● **Task to carry out**:
Write out the lines of the material exactly, starting with the line that contains "Given: Toggle bold formatting in Body Copy" and continuing through the last line, with both ends included. Leave the pictures out of your answer.

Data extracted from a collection
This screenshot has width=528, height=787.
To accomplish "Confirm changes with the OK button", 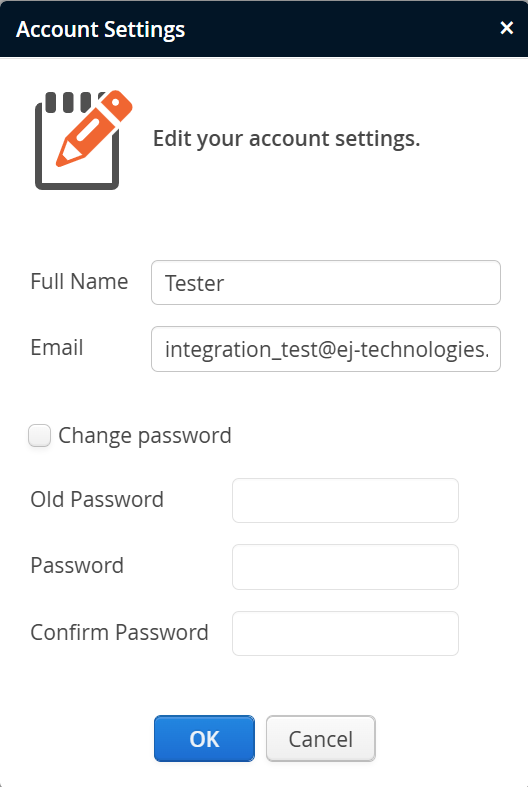I will click(204, 738).
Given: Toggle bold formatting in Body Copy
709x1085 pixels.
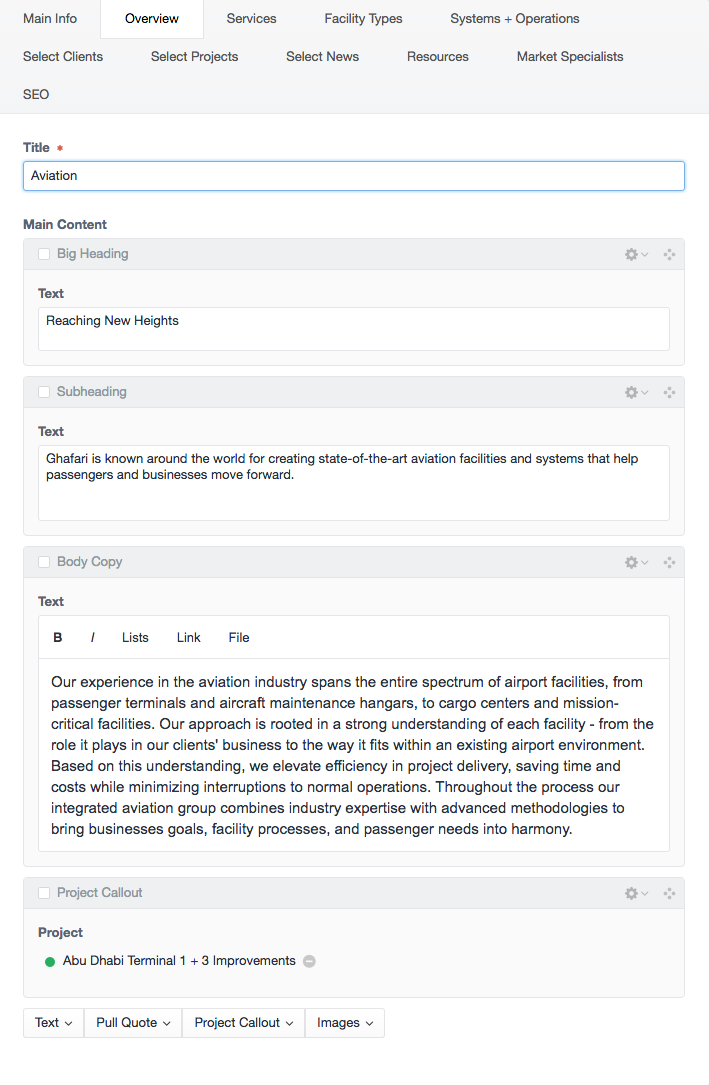Looking at the screenshot, I should click(x=58, y=637).
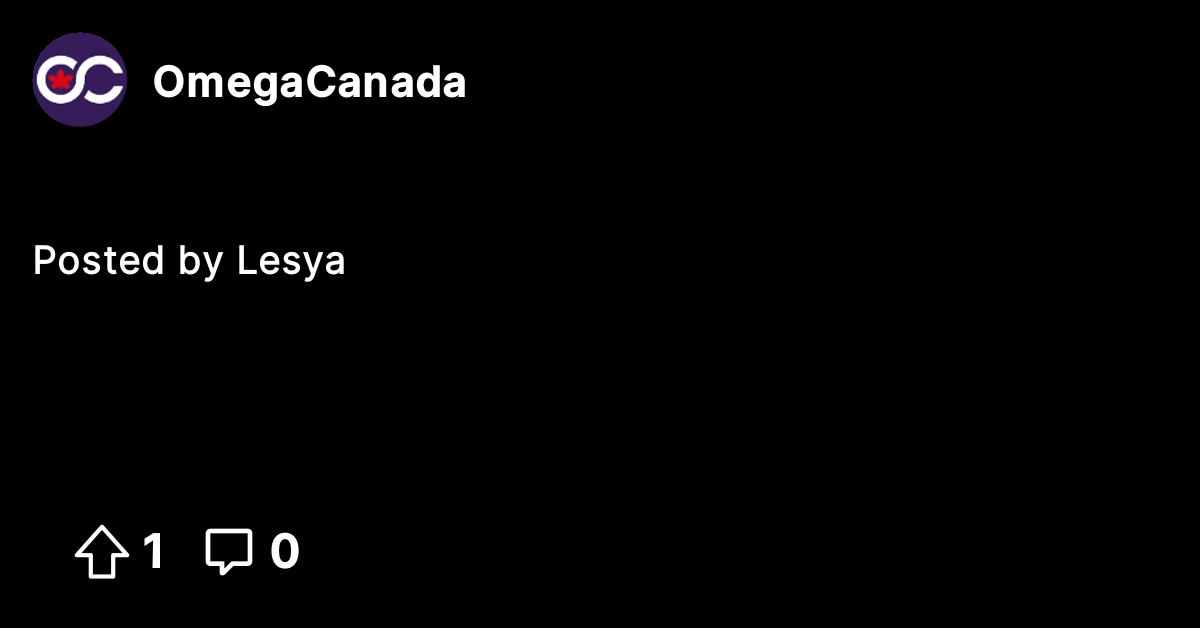
Task: Click the comment count number 0
Action: (285, 552)
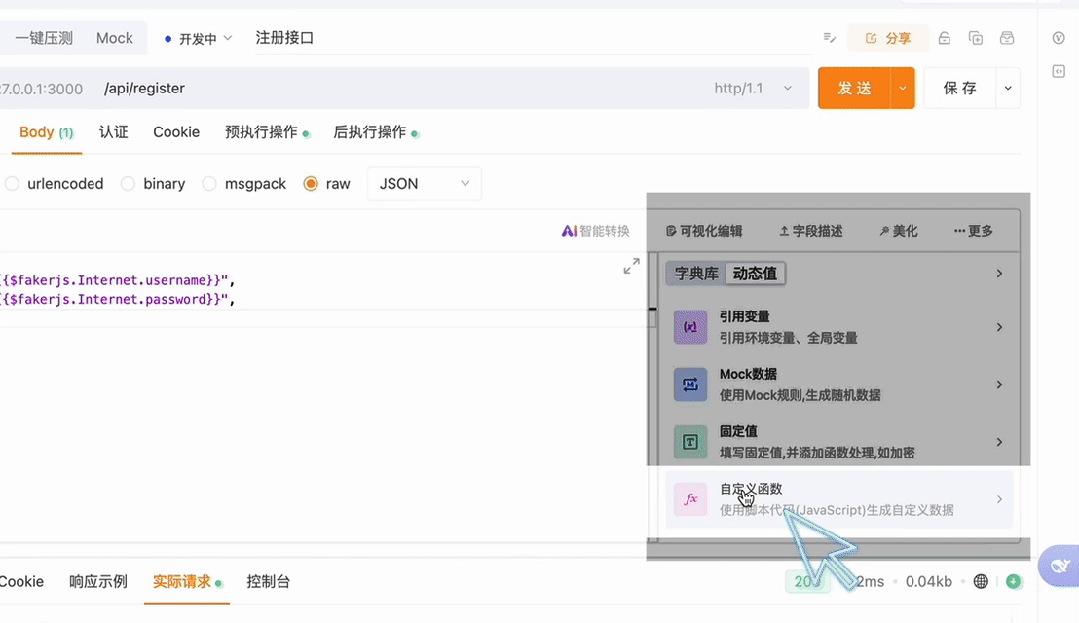The width and height of the screenshot is (1079, 623).
Task: Open the JSON format dropdown
Action: click(424, 183)
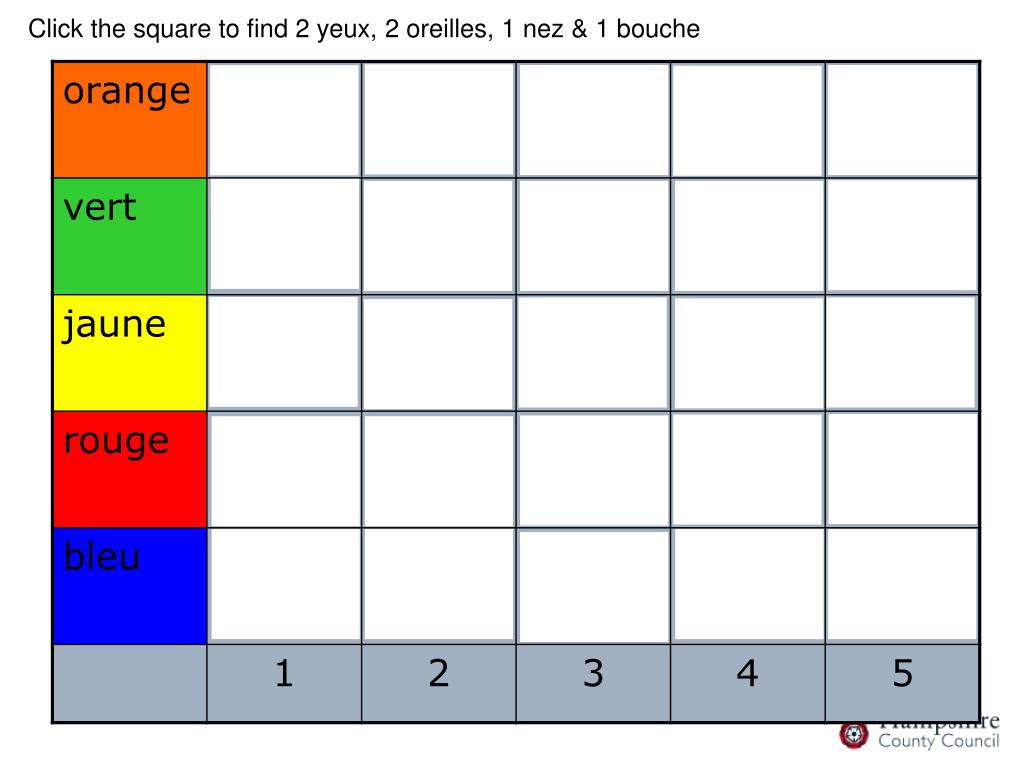Open the square at jaune, column 1
Image resolution: width=1024 pixels, height=768 pixels.
[x=284, y=353]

● **Solution to the problem**:
Given: Toggle bold formatting in Body Copy
709x1085 pixels.
Looking at the screenshot, I should click(x=58, y=637).
Task: Click the comment count number 0
Action: (285, 552)
The width and height of the screenshot is (1079, 623).
Task: Open the JSON format dropdown
Action: click(424, 183)
Open the square at jaune, column 1
Image resolution: width=1024 pixels, height=768 pixels.
[x=284, y=353]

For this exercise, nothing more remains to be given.